** Start EXTRACT PROVIDED **

Working with NUMBERS
¶
The JavaScript engine interprets numbers as java.lang.Double
,
java.lang.Long
, or java.lang.Integer
, depending on the computation
performed. In most cases, this is not an issue, since the return type of the
JavaScript function will be cast to the return type specified in the CREATE
FUNCTION
statement, although cast might result in a loss of precision.
However, when you try to cast DOUBLE PRECISION
to
TIMESTAMP WITH TIME ZONE
, it will be interpreted as UTC seconds and will
result in a wrong value:
cr> CREATE FUNCTION utc(bigint, bigint, bigint)
... RETURNS TIMESTAMP WITH TIME ZONE
... LANGUAGE JAVASCRIPT
... AS 'function utc(year, month, day) {
... return Date.UTC(year, month, day, 0, 0, 0);
... }';
CREATE OK, 1 row affected (... sec)

** End EXTRACT PROVIDED **

TASKS.
**a.** According to the passage on working with numbers, how is a DOUBLE PRECISION value interpreted when it is cast to TIMESTAMP WITH TIME ZONE?
**b.** Quote the stretch of the passage on working with numbers from "However, when you" through "utc(bigint, bigint, bigint)".
The rows of the dataset are separate material and are unrelated to the passage on working with numbers.

** Start GIVEN INFORMATION **

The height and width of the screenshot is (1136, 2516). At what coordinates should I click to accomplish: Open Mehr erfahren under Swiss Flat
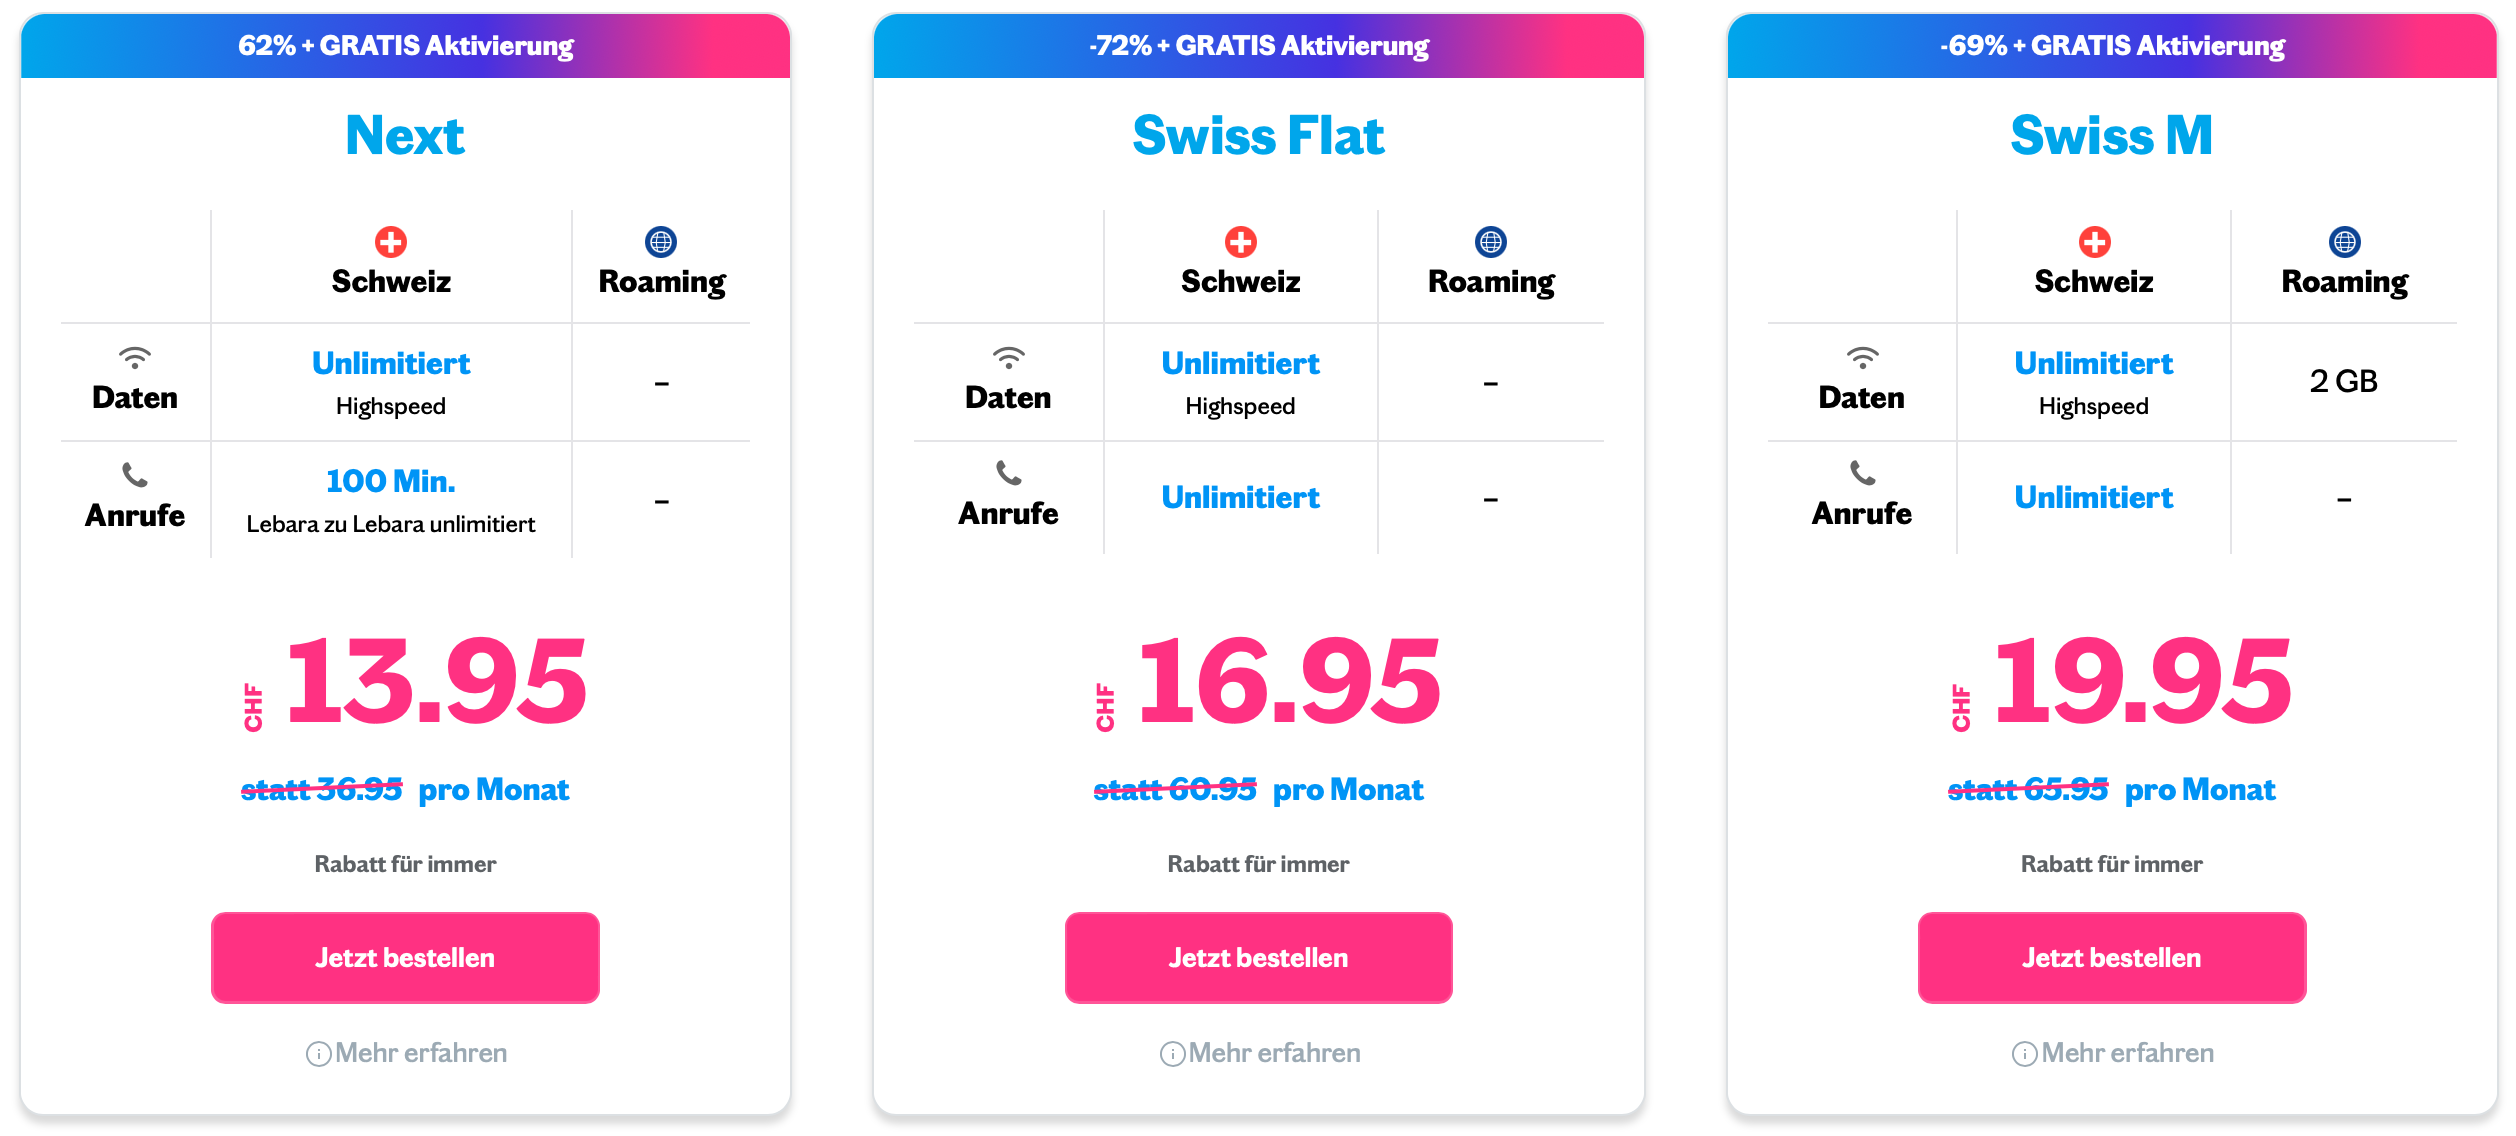(x=1260, y=1053)
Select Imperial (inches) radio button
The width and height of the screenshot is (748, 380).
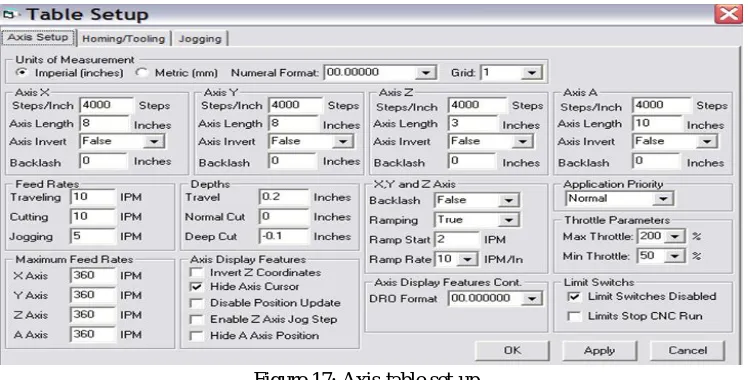(21, 73)
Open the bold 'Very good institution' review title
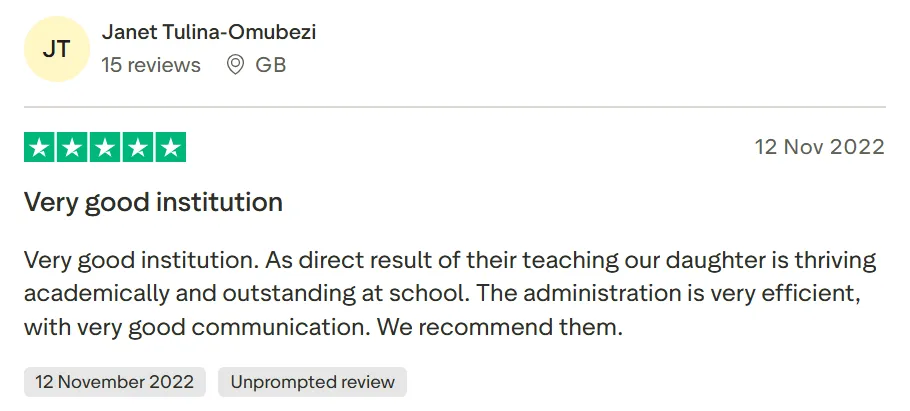The width and height of the screenshot is (910, 411). pos(153,203)
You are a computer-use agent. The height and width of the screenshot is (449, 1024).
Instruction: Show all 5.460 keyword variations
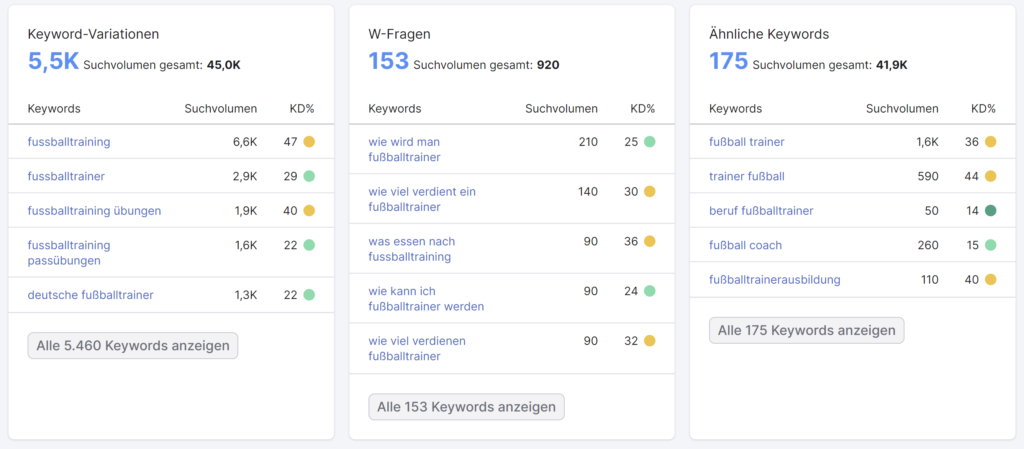coord(133,346)
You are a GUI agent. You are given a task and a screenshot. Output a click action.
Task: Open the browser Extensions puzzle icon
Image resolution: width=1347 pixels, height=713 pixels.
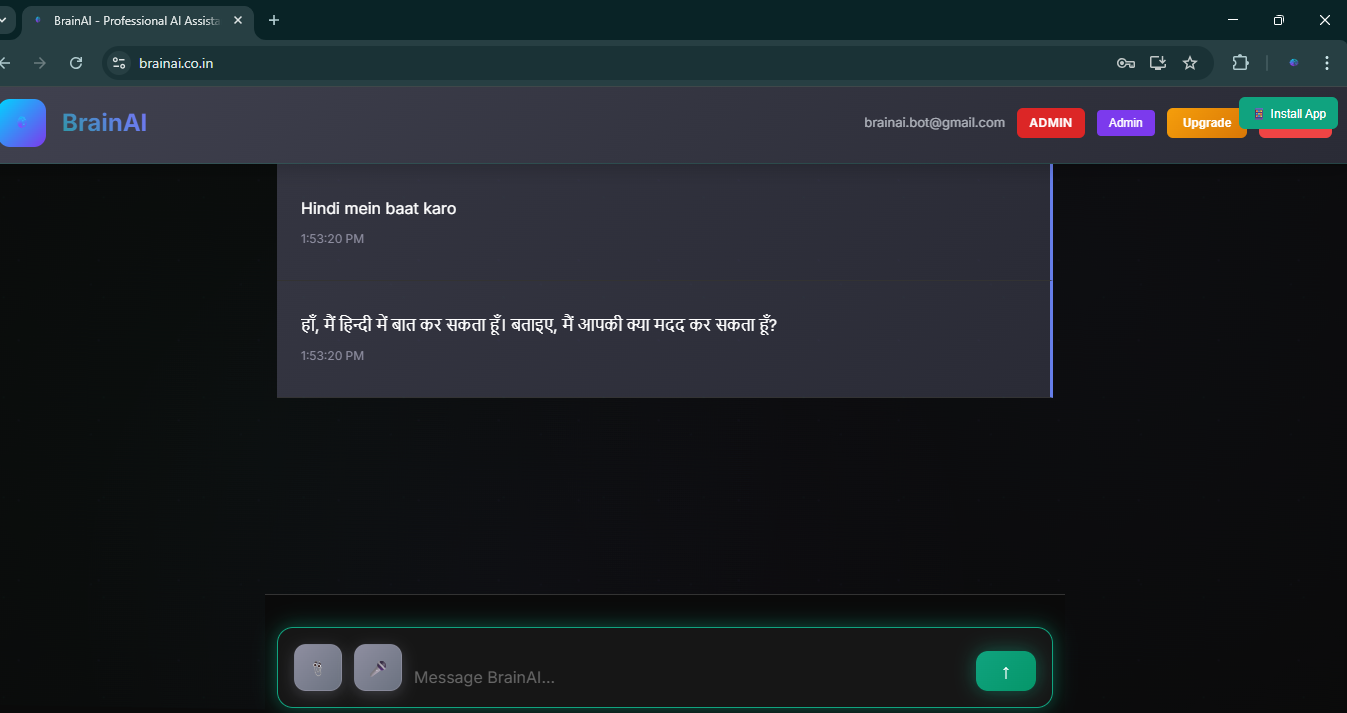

** End GIVEN INFORMATION **

THE RESULTS.
**a.** It is interpreted as UTC seconds, which results in a wrong value.

**b.**
However, when you try to cast DOUBLE PRECISION
to
TIMESTAMP WITH TIME ZONE
, it will be interpreted as UTC seconds and will
result in a wrong value:
cr> CREATE FUNCTION utc(bigint, bigint, bigint)